In certain communities, there have been cases where wood smoke has been the source of most of the particulate matter found in the air. This has occurred in densely populated urban areas and in valleys that are pinned in by mountains so that the wood smoke doesn’t dissipate; instead, it settles back on the town.

Is there much difference in the efficiency of different woodstoves?
In response to the public concern over pollutants caused by wood burning, the Environmental Protection Agency issued rules in 1988 that forced manufacturers of wood stoves to improve their products. The older stoves, pre-EPA-certification, would typically emit 40 to 60 grams of fine particulates into the air every hour. After manufacturers were required to meet EPA standards, the allowable limit was set first at 8.5 grams per hour; in 1990, that limit was cut to 7.5 grams per hour (4.1 grams for catalytic stoves). These newer models are also safer to use because cleaner burning fires produce less creosote buildup in chimneys, which is a leading cause of chimney fires.

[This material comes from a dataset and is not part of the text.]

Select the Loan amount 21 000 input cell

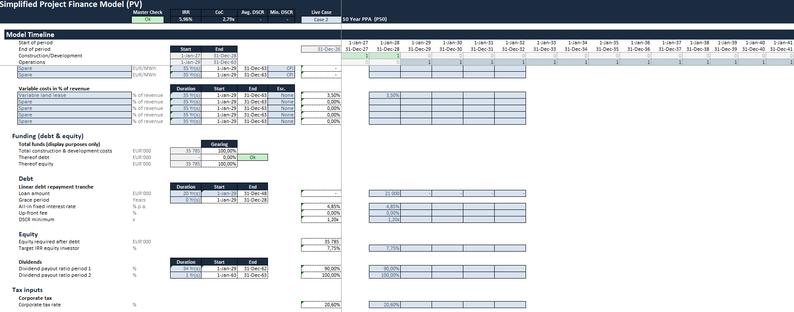(x=385, y=193)
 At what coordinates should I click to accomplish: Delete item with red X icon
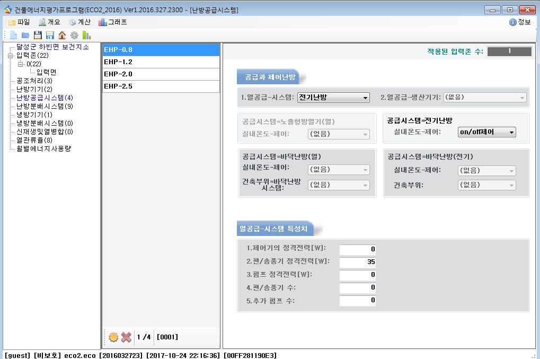click(126, 337)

Is it OK to burn designer logs?
Designer logs have low amounts of energy output. If you are burning logs simply for ambiance, then designer logs will work adequately. However, they are not recommended for meeting your heating needs.
Unlike pellets that are made of sawdust bound together by the natural cellulose within the wood, designer logs are often bound by spent bitumen oil. If you do not know the ingredients in your fake log, it is recommended that you do not burn it. There are no statistics on how the deposits may damage your stove or fireplace, or about the toxins released from the binding agents.

Conclusion

Burning wood for home heating is still the most practical choice for many people in North America. To minimize the pollution from wood smoke, and to maximize the heat energy potential of the wood, homeowners can benefit by understanding the basics of efficient wood burning and woodheater maintenance.